■ **Work order**:
Restate all of the entries exactly, each line as it stands.

*** Available data ***

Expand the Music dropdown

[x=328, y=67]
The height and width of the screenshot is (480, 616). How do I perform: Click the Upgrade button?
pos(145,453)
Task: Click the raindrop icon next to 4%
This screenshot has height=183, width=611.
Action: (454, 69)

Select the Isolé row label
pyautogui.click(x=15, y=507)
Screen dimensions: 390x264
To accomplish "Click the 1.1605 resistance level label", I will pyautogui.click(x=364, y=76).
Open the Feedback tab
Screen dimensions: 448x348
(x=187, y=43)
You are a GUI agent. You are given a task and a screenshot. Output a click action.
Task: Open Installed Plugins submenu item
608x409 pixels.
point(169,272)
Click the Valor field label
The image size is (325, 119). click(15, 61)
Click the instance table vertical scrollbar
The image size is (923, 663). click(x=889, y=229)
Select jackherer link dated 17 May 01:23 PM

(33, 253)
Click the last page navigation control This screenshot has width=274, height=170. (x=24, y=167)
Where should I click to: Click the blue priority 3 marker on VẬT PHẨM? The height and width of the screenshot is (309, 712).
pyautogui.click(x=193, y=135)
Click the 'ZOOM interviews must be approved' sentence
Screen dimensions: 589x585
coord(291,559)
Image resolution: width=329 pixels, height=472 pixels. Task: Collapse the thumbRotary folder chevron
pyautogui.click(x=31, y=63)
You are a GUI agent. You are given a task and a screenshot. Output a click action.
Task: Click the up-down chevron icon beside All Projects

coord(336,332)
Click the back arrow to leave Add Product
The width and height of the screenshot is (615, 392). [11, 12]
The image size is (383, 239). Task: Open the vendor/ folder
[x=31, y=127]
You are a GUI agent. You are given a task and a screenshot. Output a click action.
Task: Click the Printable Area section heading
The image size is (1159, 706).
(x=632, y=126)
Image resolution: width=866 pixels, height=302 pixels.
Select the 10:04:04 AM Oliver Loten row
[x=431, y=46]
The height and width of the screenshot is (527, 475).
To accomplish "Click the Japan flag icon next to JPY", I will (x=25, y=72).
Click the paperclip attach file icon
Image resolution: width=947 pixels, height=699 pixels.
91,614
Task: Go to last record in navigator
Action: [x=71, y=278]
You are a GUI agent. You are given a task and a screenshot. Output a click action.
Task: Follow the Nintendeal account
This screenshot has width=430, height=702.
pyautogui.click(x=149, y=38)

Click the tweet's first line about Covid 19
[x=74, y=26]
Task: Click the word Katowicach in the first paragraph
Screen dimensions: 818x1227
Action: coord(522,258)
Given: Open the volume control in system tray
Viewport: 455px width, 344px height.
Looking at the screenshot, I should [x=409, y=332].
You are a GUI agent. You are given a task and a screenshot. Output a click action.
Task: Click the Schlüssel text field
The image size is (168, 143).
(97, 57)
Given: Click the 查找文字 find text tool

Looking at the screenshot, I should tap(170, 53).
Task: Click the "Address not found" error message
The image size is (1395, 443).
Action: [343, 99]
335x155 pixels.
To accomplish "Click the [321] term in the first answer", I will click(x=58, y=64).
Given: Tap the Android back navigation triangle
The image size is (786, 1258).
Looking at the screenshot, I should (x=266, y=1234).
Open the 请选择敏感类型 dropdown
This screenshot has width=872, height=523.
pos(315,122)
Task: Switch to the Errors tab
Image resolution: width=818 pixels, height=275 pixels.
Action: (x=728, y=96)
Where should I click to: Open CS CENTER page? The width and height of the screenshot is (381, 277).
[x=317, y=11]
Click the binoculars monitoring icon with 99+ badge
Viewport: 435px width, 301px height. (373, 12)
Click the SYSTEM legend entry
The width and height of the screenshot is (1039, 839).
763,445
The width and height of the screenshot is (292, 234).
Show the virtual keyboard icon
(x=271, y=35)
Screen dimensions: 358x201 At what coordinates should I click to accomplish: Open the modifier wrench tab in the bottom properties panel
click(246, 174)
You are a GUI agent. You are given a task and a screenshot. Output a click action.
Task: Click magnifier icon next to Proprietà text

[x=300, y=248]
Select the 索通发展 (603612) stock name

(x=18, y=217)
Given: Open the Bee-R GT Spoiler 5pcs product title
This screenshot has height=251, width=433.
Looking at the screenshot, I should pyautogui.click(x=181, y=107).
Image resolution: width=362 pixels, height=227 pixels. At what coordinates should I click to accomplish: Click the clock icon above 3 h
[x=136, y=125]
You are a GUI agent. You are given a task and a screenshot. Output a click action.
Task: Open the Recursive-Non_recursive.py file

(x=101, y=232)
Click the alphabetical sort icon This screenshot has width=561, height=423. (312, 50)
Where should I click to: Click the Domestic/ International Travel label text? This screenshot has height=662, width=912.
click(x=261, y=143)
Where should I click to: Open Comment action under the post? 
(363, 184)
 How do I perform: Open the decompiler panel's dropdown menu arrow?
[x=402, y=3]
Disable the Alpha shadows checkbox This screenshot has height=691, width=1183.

*** End of Available data ***

■ **Exercise result**:
Expand the Music dropdown

[x=328, y=67]
The height and width of the screenshot is (480, 616). How do I perform: Click the Upgrade button?
pos(145,453)
Task: Click the raindrop icon next to 4%
This screenshot has height=183, width=611.
Action: (454, 69)

Select the Isolé row label
pyautogui.click(x=15, y=507)
Screen dimensions: 390x264
To accomplish "Click the 1.1605 resistance level label", I will pyautogui.click(x=364, y=76).
Open the Feedback tab
Screen dimensions: 448x348
(x=187, y=43)
You are a GUI agent. You are given a task and a screenshot. Output a click action.
Task: Open Installed Plugins submenu item
608x409 pixels.
point(169,272)
Click the Valor field label
The image size is (325, 119). click(15, 61)
Click the instance table vertical scrollbar
The image size is (923, 663). click(x=889, y=229)
Select jackherer link dated 17 May 01:23 PM

(33, 253)
Click the last page navigation control This screenshot has width=274, height=170. (x=24, y=167)
Where should I click to: Click the blue priority 3 marker on VẬT PHẨM? The height and width of the screenshot is (309, 712).
pyautogui.click(x=193, y=135)
Click the 'ZOOM interviews must be approved' sentence
Screen dimensions: 589x585
coord(291,559)
Image resolution: width=329 pixels, height=472 pixels. Task: Collapse the thumbRotary folder chevron
pyautogui.click(x=31, y=63)
You are a GUI agent. You are given a task and a screenshot. Output a click action.
Task: Click the up-down chevron icon beside All Projects

coord(336,332)
Click the back arrow to leave Add Product
The width and height of the screenshot is (615, 392). [11, 12]
The image size is (383, 239). Task: Open the vendor/ folder
[x=31, y=127]
You are a GUI agent. You are given a task and a screenshot. Output a click action.
Task: Click the Printable Area section heading
The image size is (1159, 706).
(x=632, y=126)
Image resolution: width=866 pixels, height=302 pixels.
Select the 10:04:04 AM Oliver Loten row
[x=431, y=46]
The height and width of the screenshot is (527, 475).
To accomplish "Click the Japan flag icon next to JPY", I will (x=25, y=72).
Click the paperclip attach file icon
Image resolution: width=947 pixels, height=699 pixels.
91,614
Task: Go to last record in navigator
Action: [x=71, y=278]
You are a GUI agent. You are given a task and a screenshot. Output a click action.
Task: Follow the Nintendeal account
This screenshot has width=430, height=702.
pyautogui.click(x=149, y=38)

Click the tweet's first line about Covid 19
[x=74, y=26]
Task: Click the word Katowicach in the first paragraph
Screen dimensions: 818x1227
Action: coord(522,258)
Given: Open the volume control in system tray
Viewport: 455px width, 344px height.
Looking at the screenshot, I should [x=409, y=332].
You are a GUI agent. You are given a task and a screenshot. Output a click action.
Task: Click the Schlüssel text field
The image size is (168, 143).
(97, 57)
Given: Click the 查找文字 find text tool

Looking at the screenshot, I should tap(170, 53).
Task: Click the "Address not found" error message
The image size is (1395, 443).
Action: [343, 99]
335x155 pixels.
To accomplish "Click the [321] term in the first answer", I will click(x=58, y=64).
Given: Tap the Android back navigation triangle
The image size is (786, 1258).
Looking at the screenshot, I should (x=266, y=1234).
Open the 请选择敏感类型 dropdown
This screenshot has width=872, height=523.
pos(315,122)
Task: Switch to the Errors tab
Image resolution: width=818 pixels, height=275 pixels.
Action: (x=728, y=96)
Where should I click to: Open CS CENTER page? The width and height of the screenshot is (381, 277).
[x=317, y=11]
Click the binoculars monitoring icon with 99+ badge
Viewport: 435px width, 301px height. (373, 12)
Click the SYSTEM legend entry
The width and height of the screenshot is (1039, 839).
763,445
The width and height of the screenshot is (292, 234).
Show the virtual keyboard icon
(x=271, y=35)
Screen dimensions: 358x201 At what coordinates should I click to accomplish: Open the modifier wrench tab in the bottom properties panel
click(246, 174)
You are a GUI agent. You are given a task and a screenshot. Output a click action.
Task: Click magnifier icon next to Proprietà text

[x=300, y=248]
Select the 索通发展 (603612) stock name

(x=18, y=217)
Given: Open the Bee-R GT Spoiler 5pcs product title
This screenshot has height=251, width=433.
Looking at the screenshot, I should pyautogui.click(x=181, y=107).
Image resolution: width=362 pixels, height=227 pixels. At what coordinates should I click to accomplish: Click the clock icon above 3 h
[x=136, y=125]
You are a GUI agent. You are given a task and a screenshot. Output a click action.
Task: Open the Recursive-Non_recursive.py file

(x=101, y=232)
Click the alphabetical sort icon This screenshot has width=561, height=423. (312, 50)
Where should I click to: Click the Domestic/ International Travel label text? This screenshot has height=662, width=912.
click(x=261, y=143)
Where should I click to: Open Comment action under the post? 
(363, 184)
 How do I perform: Open the decompiler panel's dropdown menu arrow?
[x=402, y=3]
Disable the Alpha shadows checkbox This screenshot has height=691, width=1183.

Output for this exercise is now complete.